Content starts

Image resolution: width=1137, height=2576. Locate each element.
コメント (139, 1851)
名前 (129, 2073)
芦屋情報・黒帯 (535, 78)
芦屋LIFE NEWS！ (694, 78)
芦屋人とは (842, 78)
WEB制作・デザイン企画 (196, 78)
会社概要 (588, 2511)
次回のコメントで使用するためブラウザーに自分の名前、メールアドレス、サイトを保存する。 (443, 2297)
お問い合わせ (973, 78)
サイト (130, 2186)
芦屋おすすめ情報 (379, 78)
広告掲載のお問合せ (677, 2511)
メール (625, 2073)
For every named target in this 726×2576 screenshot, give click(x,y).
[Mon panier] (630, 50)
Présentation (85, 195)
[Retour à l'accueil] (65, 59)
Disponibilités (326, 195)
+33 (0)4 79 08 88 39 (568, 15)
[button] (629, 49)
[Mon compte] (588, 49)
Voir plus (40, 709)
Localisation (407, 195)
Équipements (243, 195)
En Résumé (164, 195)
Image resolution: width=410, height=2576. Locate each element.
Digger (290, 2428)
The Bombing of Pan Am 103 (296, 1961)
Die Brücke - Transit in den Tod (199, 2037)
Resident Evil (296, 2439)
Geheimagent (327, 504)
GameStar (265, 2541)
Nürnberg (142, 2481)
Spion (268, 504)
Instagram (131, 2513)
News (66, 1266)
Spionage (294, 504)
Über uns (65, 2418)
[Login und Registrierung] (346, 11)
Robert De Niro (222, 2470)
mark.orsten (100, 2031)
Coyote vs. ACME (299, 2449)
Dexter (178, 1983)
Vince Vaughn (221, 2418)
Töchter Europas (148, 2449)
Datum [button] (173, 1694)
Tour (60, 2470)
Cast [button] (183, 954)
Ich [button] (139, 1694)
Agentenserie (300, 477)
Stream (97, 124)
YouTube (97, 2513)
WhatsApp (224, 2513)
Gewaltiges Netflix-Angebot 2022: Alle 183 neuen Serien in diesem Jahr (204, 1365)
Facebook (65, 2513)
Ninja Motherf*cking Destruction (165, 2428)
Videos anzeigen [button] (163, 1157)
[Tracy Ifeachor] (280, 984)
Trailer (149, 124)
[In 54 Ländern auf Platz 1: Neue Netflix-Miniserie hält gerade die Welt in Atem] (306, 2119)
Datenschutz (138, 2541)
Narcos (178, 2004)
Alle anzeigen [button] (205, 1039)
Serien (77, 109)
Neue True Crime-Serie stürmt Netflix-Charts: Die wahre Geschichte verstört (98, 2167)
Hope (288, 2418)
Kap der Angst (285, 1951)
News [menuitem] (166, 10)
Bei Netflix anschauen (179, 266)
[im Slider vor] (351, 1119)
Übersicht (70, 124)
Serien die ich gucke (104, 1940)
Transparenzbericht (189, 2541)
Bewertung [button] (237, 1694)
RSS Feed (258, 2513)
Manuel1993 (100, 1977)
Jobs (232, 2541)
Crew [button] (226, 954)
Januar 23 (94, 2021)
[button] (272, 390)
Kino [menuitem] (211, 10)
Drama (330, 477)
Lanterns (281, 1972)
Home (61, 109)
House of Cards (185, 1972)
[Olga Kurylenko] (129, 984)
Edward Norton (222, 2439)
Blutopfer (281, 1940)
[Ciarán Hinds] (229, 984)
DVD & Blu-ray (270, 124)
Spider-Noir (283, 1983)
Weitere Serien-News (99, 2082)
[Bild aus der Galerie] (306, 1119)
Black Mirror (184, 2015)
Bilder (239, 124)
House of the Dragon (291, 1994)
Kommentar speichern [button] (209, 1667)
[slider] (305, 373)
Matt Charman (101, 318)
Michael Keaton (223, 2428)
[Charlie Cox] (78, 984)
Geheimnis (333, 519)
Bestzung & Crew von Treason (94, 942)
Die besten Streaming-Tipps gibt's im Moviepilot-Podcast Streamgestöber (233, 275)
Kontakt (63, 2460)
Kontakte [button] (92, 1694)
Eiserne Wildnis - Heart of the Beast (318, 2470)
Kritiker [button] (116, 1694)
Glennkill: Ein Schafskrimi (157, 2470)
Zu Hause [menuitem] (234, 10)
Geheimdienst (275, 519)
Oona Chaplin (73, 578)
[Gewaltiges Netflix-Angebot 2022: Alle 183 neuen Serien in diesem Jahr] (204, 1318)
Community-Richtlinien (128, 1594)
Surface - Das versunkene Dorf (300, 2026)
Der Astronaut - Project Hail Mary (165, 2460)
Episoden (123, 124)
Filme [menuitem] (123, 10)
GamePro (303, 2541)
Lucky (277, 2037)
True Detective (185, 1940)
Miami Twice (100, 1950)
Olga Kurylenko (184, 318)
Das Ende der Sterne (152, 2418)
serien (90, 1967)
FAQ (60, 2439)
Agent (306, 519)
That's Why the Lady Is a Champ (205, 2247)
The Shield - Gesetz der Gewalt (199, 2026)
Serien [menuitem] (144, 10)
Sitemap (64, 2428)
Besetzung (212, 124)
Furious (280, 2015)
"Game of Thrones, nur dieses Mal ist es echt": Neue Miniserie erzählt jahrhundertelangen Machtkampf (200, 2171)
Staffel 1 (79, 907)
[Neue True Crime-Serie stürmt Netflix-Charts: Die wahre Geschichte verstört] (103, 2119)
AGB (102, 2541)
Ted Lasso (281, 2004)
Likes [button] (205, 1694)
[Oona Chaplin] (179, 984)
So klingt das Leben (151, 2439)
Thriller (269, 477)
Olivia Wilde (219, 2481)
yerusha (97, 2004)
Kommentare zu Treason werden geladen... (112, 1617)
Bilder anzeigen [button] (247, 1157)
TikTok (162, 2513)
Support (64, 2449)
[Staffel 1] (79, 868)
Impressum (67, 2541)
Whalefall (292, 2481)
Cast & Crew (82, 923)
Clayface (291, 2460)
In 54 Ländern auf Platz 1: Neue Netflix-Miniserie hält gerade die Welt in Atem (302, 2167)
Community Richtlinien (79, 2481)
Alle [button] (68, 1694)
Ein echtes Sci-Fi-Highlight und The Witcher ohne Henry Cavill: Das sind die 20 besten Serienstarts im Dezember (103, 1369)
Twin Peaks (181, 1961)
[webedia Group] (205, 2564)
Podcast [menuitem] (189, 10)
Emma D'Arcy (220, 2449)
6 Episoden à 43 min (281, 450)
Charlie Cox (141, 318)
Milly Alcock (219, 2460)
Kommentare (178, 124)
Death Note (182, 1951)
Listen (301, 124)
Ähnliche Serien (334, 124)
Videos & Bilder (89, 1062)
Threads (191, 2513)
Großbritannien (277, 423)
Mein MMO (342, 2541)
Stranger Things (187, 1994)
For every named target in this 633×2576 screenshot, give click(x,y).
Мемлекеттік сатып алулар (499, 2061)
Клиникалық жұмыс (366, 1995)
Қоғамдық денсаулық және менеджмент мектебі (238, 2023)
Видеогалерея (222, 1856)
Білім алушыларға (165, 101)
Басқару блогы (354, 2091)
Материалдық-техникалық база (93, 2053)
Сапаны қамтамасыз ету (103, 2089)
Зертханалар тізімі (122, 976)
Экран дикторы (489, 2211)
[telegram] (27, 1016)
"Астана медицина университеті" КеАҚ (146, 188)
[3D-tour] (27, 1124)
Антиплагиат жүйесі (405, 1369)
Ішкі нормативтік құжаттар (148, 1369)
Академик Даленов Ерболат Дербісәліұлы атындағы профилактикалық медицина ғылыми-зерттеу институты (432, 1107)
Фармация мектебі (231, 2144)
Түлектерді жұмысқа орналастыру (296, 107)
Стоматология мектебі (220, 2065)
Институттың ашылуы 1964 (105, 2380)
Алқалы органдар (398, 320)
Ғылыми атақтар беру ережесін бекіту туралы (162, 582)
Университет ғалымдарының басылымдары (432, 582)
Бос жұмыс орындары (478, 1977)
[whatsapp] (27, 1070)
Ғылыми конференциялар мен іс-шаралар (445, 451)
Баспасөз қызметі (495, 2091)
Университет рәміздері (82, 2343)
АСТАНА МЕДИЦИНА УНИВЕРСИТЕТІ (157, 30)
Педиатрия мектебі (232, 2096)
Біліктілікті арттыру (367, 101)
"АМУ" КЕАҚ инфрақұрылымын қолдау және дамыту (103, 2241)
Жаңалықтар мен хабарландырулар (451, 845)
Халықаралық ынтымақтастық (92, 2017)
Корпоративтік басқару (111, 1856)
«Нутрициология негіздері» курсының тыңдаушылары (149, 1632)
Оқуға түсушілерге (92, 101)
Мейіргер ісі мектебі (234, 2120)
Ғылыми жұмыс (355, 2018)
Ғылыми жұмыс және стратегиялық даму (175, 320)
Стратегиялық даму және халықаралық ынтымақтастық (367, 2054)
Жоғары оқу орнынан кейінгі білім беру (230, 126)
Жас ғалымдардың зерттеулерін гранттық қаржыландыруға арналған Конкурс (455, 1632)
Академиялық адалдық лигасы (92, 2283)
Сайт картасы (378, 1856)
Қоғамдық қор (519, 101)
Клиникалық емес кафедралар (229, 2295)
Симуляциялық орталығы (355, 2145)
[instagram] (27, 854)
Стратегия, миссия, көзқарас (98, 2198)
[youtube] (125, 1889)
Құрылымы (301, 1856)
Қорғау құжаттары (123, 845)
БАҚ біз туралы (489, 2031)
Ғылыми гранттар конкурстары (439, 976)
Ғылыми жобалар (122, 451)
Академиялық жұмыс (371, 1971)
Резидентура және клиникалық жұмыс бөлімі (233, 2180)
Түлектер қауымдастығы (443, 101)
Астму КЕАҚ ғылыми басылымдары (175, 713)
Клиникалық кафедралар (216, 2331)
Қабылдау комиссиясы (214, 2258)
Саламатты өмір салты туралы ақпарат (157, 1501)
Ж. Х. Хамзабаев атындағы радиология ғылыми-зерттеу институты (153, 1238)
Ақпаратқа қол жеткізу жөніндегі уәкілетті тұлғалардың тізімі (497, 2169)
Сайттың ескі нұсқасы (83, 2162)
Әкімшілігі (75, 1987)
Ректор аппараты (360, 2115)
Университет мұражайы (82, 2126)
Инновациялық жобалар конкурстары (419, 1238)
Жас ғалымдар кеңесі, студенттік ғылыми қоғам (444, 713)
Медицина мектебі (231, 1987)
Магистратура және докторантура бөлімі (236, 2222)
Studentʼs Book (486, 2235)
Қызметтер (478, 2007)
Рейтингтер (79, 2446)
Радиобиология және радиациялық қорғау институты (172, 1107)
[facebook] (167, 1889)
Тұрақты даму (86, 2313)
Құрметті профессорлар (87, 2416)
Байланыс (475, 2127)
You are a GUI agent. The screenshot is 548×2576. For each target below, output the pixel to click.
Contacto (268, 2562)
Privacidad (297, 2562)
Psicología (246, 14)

Content ends

* **THE PROBLEM**:
An answer is complete only when it holds every line above containing the string "Қоғамдық".

* **ANSWER SPACE**:
Қоғамдық денсаулық және менеджмент мектебі (238, 2023)
Қоғамдық қор (519, 101)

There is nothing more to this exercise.